SUPPLIED RECORDS:
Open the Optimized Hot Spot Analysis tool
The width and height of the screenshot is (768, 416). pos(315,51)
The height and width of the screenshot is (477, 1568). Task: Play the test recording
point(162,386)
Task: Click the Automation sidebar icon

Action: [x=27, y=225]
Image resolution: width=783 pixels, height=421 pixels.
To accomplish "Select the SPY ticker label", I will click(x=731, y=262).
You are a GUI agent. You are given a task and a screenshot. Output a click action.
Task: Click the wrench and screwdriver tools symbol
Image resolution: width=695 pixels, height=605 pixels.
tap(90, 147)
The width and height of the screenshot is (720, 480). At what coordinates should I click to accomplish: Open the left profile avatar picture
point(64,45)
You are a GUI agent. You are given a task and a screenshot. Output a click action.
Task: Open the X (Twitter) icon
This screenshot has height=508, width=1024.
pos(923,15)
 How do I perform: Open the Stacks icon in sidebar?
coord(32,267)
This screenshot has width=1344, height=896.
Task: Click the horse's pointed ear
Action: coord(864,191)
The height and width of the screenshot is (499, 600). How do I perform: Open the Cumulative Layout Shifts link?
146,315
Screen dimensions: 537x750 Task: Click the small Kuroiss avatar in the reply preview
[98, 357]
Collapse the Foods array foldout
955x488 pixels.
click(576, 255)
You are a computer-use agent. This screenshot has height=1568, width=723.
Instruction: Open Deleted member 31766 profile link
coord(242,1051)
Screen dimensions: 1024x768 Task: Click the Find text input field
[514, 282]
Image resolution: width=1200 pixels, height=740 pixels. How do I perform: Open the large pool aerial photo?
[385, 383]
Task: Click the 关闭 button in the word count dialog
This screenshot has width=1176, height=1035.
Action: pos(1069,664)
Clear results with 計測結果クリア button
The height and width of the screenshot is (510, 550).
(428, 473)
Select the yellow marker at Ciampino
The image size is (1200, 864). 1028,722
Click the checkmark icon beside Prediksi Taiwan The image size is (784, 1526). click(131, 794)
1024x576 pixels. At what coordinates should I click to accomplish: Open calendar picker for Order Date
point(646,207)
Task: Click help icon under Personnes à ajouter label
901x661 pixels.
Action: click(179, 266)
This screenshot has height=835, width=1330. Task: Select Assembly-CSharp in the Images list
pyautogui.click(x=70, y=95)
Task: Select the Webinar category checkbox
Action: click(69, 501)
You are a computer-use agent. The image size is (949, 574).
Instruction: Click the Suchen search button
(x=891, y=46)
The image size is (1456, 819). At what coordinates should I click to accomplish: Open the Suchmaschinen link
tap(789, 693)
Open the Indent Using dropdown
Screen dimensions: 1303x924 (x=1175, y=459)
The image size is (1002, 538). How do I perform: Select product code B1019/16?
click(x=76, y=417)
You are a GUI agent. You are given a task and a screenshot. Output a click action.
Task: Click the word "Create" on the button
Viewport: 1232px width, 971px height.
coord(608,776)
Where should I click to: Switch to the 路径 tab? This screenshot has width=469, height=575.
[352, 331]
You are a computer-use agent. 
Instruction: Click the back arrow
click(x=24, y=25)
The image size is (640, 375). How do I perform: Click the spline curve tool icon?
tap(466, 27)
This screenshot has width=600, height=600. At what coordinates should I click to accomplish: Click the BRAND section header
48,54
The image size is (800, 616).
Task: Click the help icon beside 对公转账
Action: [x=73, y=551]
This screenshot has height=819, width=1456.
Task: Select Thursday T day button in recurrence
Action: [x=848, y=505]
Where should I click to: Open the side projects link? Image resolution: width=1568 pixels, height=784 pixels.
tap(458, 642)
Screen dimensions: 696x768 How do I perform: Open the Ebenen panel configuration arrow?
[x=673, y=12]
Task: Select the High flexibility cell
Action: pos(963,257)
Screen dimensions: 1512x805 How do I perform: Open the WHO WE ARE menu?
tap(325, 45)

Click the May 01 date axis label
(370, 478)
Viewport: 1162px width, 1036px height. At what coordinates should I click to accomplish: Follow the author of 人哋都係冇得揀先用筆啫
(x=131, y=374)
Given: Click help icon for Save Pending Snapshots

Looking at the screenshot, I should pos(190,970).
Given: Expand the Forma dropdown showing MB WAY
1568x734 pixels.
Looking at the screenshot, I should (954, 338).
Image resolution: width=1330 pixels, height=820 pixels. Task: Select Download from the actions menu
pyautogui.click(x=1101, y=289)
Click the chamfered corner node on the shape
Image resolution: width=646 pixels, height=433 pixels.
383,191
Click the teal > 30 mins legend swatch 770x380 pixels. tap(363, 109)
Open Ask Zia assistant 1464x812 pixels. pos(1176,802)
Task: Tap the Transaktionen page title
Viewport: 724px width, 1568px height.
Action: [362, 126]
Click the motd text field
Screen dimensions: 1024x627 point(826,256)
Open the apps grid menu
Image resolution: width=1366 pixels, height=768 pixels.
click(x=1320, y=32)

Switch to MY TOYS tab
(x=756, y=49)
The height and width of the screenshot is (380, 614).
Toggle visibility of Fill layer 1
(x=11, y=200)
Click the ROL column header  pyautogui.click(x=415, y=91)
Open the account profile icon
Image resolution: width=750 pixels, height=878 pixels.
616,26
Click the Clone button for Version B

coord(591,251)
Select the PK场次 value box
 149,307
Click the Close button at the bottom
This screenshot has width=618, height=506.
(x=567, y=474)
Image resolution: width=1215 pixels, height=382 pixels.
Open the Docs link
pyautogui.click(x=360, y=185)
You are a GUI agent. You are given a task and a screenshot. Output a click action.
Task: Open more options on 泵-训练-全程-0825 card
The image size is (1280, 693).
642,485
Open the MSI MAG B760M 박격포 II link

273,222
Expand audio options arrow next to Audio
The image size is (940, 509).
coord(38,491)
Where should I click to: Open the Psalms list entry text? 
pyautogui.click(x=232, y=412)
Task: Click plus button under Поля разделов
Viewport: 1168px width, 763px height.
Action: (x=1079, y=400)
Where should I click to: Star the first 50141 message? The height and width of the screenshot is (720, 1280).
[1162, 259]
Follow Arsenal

REQUIREMENT: Look through the listing, and copy each line that contains the word "options".

WRITTEN RESPONSE:
Task: Open more options on 泵-训练-全程-0825 card
Expand audio options arrow next to Audio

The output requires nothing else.